** Records to use follows **

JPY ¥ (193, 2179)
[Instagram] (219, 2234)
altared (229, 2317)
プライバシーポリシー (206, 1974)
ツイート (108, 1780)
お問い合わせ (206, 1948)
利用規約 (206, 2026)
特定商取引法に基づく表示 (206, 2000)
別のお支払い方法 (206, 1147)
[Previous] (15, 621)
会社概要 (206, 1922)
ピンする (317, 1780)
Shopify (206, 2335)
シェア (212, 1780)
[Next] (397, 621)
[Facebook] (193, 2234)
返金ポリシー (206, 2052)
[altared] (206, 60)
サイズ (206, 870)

** End of Records to use **
** Records to use follows **

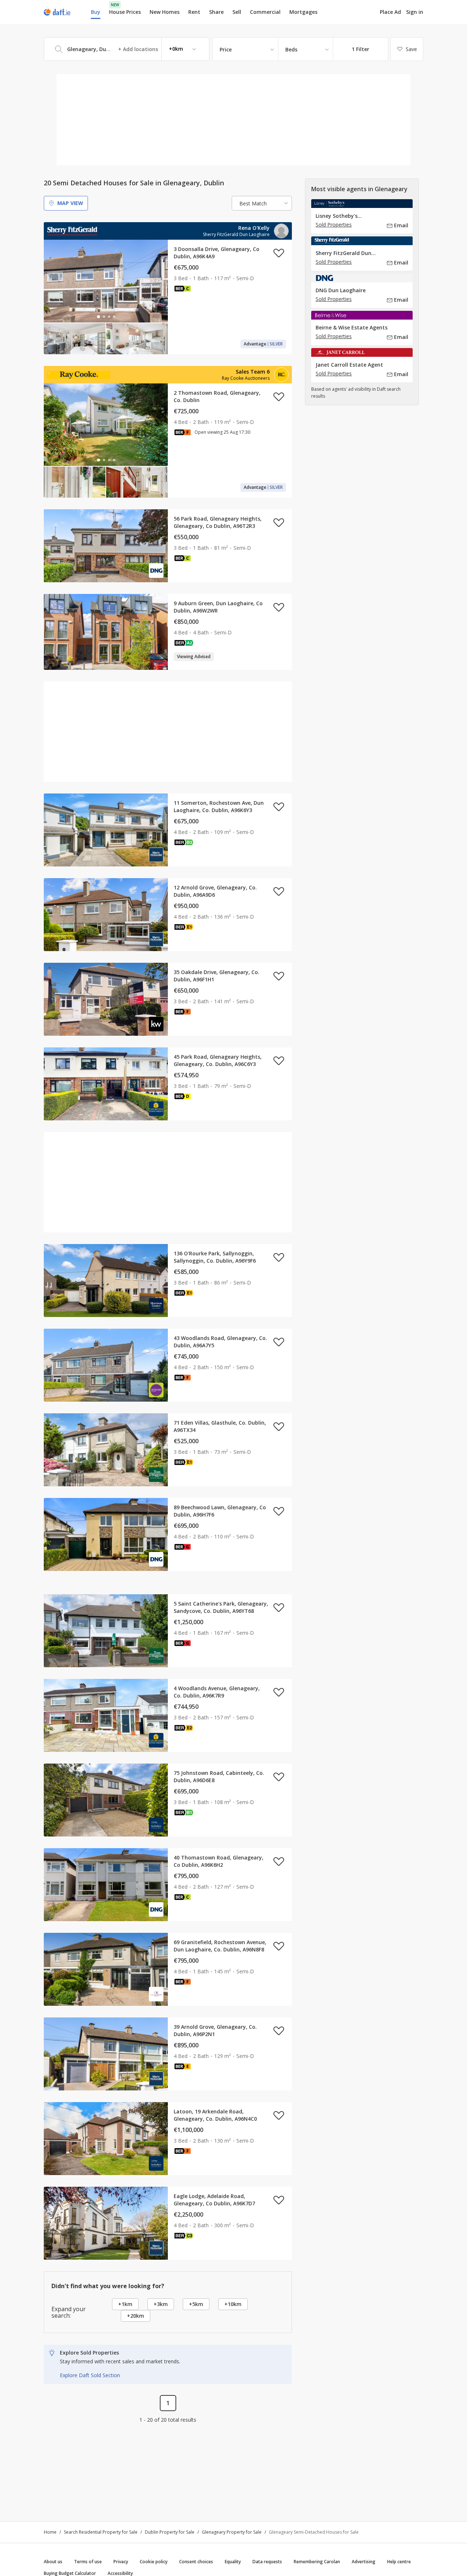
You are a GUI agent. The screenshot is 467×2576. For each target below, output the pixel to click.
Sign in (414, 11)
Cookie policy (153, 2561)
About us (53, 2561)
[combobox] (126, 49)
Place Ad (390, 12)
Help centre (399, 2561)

** End of Records to use **
** Records to use follows **

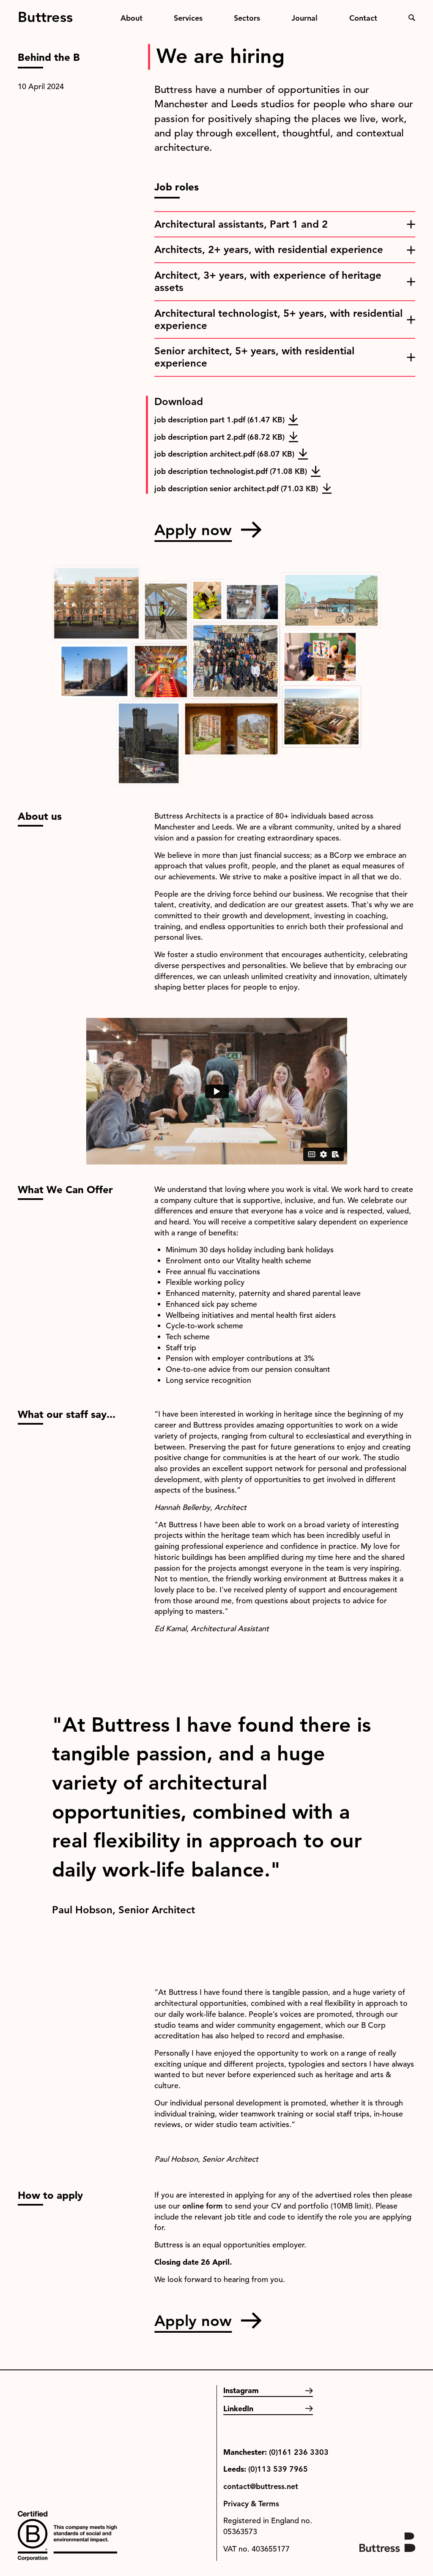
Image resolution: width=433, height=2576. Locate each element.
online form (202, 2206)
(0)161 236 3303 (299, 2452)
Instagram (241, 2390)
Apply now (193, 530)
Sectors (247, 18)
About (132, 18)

** End of Records to use **

About this exercise:
In the entries above, please find the line with "JPY ¥ (193, 2179)" and the line with "サイズ (206, 870)", then write out exactly those two lines and every line between them, and nothing more.

Exercise result:
JPY ¥ (193, 2179)
[Instagram] (219, 2234)
altared (229, 2317)
プライバシーポリシー (206, 1974)
ツイート (108, 1780)
お問い合わせ (206, 1948)
利用規約 (206, 2026)
特定商取引法に基づく表示 (206, 2000)
別のお支払い方法 (206, 1147)
[Previous] (15, 621)
会社概要 (206, 1922)
ピンする (317, 1780)
Shopify (206, 2335)
シェア (212, 1780)
[Next] (397, 621)
[Facebook] (193, 2234)
返金ポリシー (206, 2052)
[altared] (206, 60)
サイズ (206, 870)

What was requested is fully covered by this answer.